La vérité, c’est que lorsqu’on transfère au secteur privé des missions publiques, le plus souvent, le résultat est dispendieux en matière budgétaire, mauvais en qualité du service public rendu. C’est vrai pour la gestion de l’eau, par exemple. Et que dire de la privatisation des autoroutes qui a conduit le prix moyen du kilomètre à augmenter deux fois plus vite que l’inflation !

Tout cela pour dire, monsieur le Ministre, que – dans ce qui vous occupe – il n’y a pas de vérité indépassable, seulement des choix politiques.

Et ceux-là, que ce soit le gel de la valeur du point d’indice, les nouvelles suppressions d’emplois, ou le rétablissement du jour de carence, nous les contestons et nous les combattrons.
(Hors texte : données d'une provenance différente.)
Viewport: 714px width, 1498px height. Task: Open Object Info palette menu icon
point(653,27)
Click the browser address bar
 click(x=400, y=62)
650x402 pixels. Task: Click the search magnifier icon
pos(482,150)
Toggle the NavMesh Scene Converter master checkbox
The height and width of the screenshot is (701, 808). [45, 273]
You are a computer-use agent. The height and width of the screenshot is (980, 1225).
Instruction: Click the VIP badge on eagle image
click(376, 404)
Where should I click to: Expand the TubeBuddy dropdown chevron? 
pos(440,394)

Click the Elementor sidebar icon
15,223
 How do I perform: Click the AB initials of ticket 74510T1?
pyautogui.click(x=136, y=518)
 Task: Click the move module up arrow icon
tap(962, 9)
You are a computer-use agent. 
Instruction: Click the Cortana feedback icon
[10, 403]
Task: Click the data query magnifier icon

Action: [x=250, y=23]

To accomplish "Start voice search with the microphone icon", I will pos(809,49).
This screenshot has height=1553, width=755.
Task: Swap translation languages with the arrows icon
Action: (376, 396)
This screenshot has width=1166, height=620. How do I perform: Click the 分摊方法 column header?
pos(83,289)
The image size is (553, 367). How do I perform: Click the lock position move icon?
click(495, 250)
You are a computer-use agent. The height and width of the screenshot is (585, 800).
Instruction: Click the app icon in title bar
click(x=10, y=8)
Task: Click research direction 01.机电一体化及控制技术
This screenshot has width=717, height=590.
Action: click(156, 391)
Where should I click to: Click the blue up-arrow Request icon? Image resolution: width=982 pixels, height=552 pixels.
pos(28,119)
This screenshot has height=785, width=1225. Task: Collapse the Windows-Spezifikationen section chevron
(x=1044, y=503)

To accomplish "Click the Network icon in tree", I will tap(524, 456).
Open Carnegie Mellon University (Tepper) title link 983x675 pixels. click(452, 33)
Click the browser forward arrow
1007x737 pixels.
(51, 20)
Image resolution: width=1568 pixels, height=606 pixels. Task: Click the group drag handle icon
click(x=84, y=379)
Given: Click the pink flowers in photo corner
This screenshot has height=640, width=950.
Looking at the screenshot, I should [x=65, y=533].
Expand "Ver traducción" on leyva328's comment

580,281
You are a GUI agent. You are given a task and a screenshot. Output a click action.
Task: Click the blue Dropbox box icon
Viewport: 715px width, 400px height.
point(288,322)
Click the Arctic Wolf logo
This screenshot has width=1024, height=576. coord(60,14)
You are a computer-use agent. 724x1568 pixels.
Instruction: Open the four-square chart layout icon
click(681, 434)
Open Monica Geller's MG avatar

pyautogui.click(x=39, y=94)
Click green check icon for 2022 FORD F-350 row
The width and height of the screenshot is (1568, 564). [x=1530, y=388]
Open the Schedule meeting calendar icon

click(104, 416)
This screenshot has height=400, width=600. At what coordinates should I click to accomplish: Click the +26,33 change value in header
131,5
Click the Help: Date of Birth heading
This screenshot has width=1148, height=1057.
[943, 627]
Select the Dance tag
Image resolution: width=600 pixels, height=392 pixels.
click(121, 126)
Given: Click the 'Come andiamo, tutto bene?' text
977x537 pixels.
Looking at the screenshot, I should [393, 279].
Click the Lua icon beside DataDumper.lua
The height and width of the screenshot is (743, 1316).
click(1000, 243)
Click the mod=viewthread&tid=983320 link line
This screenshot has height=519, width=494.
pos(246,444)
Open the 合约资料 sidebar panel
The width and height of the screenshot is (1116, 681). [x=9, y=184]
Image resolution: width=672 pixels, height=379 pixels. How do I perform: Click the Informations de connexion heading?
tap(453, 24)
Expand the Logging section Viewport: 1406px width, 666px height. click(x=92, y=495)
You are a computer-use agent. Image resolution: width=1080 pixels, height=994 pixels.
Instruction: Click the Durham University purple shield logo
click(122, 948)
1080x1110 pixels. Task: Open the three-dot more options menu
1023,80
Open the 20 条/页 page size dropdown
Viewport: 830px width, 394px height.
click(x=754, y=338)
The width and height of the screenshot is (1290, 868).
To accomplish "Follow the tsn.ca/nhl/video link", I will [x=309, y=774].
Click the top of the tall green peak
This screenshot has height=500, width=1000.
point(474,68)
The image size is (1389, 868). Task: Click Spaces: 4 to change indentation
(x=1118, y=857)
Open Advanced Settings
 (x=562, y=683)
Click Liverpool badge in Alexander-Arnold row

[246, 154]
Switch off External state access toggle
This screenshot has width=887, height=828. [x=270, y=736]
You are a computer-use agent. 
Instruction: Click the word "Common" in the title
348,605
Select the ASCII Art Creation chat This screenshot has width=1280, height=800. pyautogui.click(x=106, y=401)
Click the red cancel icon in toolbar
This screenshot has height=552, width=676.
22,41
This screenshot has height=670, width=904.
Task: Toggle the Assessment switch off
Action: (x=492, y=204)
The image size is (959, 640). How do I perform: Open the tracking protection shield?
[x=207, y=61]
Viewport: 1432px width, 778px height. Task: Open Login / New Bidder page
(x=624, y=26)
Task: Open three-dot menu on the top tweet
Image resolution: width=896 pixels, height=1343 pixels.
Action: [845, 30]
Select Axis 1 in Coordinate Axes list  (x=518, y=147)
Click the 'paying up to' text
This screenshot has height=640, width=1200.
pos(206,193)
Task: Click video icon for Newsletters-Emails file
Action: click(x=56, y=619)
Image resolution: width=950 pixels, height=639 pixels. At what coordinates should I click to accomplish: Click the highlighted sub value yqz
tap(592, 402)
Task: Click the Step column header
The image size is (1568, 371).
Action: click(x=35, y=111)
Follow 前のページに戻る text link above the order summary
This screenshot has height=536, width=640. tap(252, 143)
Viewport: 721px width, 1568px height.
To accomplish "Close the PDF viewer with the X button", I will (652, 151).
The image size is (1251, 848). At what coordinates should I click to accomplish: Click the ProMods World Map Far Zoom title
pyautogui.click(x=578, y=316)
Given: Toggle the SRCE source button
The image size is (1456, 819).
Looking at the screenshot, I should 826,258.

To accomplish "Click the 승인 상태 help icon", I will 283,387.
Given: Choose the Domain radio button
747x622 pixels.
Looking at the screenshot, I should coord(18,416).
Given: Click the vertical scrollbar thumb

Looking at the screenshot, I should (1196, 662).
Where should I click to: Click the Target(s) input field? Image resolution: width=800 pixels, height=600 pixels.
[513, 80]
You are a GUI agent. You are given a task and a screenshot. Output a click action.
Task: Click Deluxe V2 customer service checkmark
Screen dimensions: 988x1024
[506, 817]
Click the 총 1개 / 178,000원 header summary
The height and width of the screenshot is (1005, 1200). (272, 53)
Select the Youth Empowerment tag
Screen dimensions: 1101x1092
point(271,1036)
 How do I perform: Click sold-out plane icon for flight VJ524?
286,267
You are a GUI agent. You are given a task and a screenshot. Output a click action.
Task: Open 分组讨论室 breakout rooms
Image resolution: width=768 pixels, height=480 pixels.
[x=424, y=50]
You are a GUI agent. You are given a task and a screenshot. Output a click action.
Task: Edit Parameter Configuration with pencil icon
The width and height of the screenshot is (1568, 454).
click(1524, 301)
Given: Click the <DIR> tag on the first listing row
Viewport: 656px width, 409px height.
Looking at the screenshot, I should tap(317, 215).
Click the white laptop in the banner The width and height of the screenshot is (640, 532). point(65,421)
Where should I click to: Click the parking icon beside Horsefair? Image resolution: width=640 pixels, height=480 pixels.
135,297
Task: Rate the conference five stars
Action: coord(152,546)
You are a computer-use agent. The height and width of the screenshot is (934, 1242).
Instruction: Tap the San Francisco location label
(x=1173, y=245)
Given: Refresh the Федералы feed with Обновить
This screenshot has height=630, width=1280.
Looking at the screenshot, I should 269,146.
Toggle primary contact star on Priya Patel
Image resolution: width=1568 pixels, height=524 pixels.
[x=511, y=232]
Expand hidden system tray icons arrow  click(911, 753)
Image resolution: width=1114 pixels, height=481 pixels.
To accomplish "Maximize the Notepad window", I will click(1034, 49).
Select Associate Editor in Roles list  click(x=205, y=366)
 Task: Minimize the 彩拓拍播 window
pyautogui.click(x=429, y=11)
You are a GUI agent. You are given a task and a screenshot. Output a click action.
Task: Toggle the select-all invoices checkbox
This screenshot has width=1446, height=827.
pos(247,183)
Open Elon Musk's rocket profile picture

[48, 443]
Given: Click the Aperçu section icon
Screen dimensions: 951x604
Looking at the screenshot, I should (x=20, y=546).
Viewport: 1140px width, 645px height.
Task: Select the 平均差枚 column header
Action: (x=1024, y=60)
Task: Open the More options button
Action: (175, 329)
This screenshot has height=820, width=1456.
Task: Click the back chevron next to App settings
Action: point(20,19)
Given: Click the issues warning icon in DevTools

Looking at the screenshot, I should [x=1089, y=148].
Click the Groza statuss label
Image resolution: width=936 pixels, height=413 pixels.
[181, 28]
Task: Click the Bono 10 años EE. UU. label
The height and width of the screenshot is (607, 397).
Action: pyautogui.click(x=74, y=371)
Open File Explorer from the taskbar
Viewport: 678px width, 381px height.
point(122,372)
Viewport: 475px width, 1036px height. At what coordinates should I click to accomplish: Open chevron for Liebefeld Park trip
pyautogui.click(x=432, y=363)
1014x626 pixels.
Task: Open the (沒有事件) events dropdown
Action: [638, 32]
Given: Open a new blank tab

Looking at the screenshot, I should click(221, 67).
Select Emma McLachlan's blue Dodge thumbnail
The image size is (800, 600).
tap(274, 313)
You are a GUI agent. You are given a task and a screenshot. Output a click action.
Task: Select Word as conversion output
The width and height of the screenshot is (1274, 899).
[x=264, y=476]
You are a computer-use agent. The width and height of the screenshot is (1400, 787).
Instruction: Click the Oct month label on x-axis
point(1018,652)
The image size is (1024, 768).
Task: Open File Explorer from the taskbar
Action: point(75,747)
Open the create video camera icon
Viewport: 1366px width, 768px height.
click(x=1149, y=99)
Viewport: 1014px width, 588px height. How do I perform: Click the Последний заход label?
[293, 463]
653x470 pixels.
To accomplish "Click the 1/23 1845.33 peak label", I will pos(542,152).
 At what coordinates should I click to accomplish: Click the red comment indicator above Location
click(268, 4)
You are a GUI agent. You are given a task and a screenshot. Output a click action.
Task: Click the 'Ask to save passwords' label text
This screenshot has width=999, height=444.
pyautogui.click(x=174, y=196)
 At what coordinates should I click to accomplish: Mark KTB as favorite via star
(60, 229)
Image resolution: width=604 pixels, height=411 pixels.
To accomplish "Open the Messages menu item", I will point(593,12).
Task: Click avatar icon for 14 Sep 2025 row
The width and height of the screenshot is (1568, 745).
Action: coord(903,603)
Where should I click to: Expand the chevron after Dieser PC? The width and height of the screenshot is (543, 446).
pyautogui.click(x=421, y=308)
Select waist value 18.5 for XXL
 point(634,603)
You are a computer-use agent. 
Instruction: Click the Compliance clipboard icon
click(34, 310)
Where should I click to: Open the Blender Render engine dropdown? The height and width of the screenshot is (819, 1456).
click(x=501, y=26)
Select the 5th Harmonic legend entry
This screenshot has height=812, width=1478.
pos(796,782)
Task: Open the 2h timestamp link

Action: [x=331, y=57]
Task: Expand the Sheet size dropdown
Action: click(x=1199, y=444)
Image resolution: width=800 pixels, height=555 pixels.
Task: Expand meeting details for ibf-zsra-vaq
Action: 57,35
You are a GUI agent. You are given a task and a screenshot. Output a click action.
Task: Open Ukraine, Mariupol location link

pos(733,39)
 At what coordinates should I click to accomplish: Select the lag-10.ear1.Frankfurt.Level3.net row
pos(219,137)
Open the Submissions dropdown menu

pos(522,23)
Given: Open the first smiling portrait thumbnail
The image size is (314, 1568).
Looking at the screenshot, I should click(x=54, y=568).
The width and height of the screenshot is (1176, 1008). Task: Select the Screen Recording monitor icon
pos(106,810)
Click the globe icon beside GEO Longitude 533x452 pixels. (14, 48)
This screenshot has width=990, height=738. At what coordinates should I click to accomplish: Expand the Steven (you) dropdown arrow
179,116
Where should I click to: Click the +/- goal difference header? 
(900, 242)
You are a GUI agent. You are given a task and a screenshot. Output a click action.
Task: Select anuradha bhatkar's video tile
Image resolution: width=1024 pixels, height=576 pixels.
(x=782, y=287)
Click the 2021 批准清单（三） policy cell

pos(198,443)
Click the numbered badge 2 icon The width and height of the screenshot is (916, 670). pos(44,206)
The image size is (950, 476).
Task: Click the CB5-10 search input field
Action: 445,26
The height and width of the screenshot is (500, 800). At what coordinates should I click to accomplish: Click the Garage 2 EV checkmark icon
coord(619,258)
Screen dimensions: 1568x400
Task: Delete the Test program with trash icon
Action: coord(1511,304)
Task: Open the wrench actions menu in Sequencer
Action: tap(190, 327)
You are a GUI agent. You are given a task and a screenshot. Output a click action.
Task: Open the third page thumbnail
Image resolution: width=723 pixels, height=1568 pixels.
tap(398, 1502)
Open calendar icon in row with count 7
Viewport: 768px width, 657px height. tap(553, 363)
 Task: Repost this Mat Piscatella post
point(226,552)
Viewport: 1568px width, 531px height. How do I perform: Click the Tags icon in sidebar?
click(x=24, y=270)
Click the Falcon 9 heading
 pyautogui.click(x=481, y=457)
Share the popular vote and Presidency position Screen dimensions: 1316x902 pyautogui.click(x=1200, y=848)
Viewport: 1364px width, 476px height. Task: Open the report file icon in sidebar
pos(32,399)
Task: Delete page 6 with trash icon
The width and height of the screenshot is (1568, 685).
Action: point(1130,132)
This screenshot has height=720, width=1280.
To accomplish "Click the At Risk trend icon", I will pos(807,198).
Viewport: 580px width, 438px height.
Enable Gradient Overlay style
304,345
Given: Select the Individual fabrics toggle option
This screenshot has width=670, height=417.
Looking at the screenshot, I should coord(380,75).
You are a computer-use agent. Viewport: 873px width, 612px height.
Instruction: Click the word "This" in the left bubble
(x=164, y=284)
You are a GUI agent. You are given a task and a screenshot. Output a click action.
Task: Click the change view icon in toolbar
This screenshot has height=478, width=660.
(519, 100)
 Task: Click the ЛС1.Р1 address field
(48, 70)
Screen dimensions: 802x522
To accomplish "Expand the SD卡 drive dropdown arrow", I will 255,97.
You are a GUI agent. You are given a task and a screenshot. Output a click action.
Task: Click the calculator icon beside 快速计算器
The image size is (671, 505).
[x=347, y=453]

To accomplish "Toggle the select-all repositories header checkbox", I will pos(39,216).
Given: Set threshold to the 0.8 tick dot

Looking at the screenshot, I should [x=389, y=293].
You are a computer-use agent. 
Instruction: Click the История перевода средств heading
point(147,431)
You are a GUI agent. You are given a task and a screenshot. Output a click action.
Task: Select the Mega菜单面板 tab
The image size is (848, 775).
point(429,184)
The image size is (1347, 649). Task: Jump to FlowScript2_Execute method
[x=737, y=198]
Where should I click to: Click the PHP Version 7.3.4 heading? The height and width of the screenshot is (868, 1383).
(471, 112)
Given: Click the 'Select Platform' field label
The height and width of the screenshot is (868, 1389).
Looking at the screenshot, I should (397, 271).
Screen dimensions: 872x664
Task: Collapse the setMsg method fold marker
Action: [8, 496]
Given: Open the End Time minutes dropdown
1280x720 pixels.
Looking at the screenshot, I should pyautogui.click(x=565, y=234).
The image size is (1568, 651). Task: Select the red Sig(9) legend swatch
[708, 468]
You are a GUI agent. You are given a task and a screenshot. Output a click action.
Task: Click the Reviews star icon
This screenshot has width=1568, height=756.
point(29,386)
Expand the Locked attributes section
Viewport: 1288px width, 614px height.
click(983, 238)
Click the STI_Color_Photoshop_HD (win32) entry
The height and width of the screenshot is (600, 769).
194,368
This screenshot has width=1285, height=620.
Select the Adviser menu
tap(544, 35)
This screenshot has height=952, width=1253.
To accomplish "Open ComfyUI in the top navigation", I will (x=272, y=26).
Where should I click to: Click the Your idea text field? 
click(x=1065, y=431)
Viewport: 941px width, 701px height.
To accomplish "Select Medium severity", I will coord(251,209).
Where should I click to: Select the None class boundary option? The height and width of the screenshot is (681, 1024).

Pour autant, la CGT n’est pas pour l’immobilisme : elle est favorable aux réformes et à l’adaptabilité du Service public.

La CGT n’est pas pour la défense étroite de prés carrés : au contraire, la CGT estime et affirme que la Fonction publique et le Statut général des fonctionnaires n’ont de pertinence que si on les lie indissociablement aux besoins de la population, aux enjeux de citoyenneté.

Mais, ce dont la CGT a la conviction, c’est qu’il n’y a pas de progrès social, de développement économique pérenne et équilibré, sans une Fonction publique forte et développée.

Pour cela, nous sommes et seront disponibles.

Nous le serons à partir des nombreuses propositions dont nous sommes porteurs, tant sur les élections professionnelles, que sur le dialogue social, sur les conditions de vie et de santé au travail, sur la pénibilité, sur la formation, sur l’égalité professionnelle, pour citer quelques thèmes que vous avez-vous-même mis en avant.

Nous le serons également sur bien d’autres enjeux que nous vous soumettrons dès la rentrée.

La CGT sera donc une interlocutrice franche, exigeante et ambitieuse, parce que, encore une fois, la Fonction publique le vaut bien.